Urfa bizim için Balıklı Göl'den ibaret. Menengiç kahvesi yeni favorim. Ayrıca, Canlı Para sorusu olan "Balıklı Göl'deki balıkların cinsi nedir?" sorusuna gönül rahatlığıyla "Sazan" diye cevap verebilirim.

Mardin'de bir yer var; böyle aşağısı Suriye (!) Peki hacı o zaman yukarısı da Rusya :) Ne kafalarda bu insanlar belli değil ya. Ama Antik Sur restoran'daki halay şovumuz eminim ki Mardin sakinleri tarafından uzunca bir süre unutulamayacak :) Ben ki halk oyunlarından hiç anlamam çeşitli halay tiplerini hızlandırılmış şekilde öğrendim ve uyguladım.

Midyat'taki Dünya Et Lokantası gelmiş geçmiş en salatayı yapıyor. Aşçı, salataya nar ekşisi, şalgam suyu, limon suyu ve kola koyuyormuş. Yaratıcılığa gel! Kimin aklına salataya kola koymak gelir ki?!?

Hasankeyf güzel bir yer ama iyi ki bu mevsimde gitmişiz. Çok kurak her yer; gölgesinde dinlenecek bir ağaç bile yok :(

Gezi boyunca iki tane genç rehberimiz oldu. Biri Hasankeyf'i tanıttı bize diğeri Midyat'ı. Bu çocuklarla tarih dersinde olmak Shakespeare ile İngilizce dersinde olmak gibi birşey olur! Kaymakamlık güzel eğitmiş çocukları.

Midyat'ta Süryani bir ailenin evinde kahve falı baktırdık. Cesarete bak! Memleketin "tehlikeli" adledilebilecek ucunda, 5 kız, elin evine hem misafir oluyoruz hem de kahve içiyoruz. Adam bizi kesse ilk fark edecek kişi taksi şoförümüz olacak :) Ayy bir de hijyen algısı bizimkinden çok farklı oradakilerin. Kim bilir ne suyuyla yapıldı o kahve, fincanların temizliği hakkında zaten hiçbir fikrim yok!

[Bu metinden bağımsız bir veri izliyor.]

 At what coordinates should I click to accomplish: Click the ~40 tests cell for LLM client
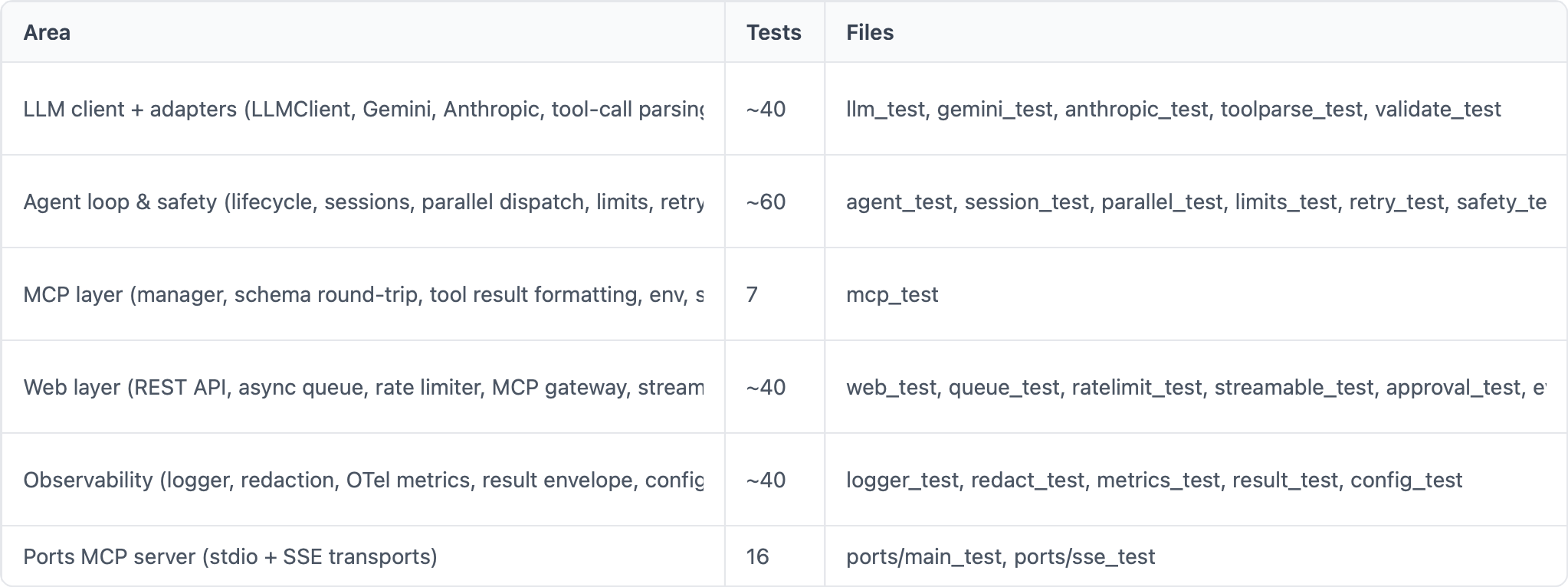coord(775,109)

Tabi ki, her falda olduğu gibi içimizi okudu falcı! Onu geçtim söyledikleri bir bir çıkmaya başladı, herkes panikte. 1.5 saatir filan telefonda "hacı inanmazsın falcı demişti ki.." şeklinde cümleler kuruyoruz. Resmen eğlence çıktı bize :)

Bir dolu kilise gezdik, ritüeller öğrendik ama Pazar ayinine giremedik :( Güvenlik sebeplerinden ötürü önceden adını yazdırmayınca ayinlere almıyorlar insanları. Nasıl bir psikoloji ya?! Zor!

80 günde devr-i alem gezimizi bitirip İstanbul'a döndüğümüzde herkesin aklında tek bir şey vardı: Pınar doymak bilmiyor! Kesintisiz yemek yedim. Yok bu koyun eti kokuyor, aman bu acı, ayy bu çok yağlı demeden, hiç ık bık etmeden herşeyin tadına baktım. İşin güzel tarafı tam benim damak zevkime göreydi! Allah'ım beni ömrümün bir bölümünde sadece tebule, Dünya et lokantasındaki salata, Urfa'daki çiğ köfte ve İmam Çağdaş fıstık dolması ile beslesinler!